* _DATA ENTRIES_:

____

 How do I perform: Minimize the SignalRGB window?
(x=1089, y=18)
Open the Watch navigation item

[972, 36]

____

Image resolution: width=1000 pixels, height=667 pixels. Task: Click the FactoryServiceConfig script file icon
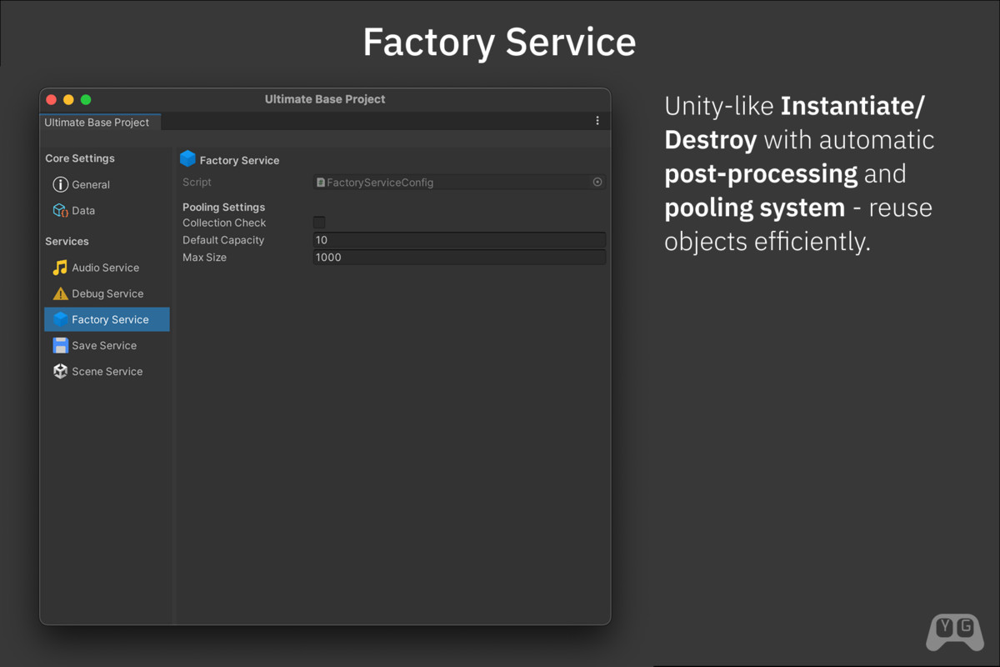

____

* _WHAT IS NEEDED_: Identify every row above that contains the string "height", and copy each such row in full.

* _THE ANSWER_:
Image resolution: width=1000 pixels, height=667 pixels. Task: Click the FactoryServiceConfig script file icon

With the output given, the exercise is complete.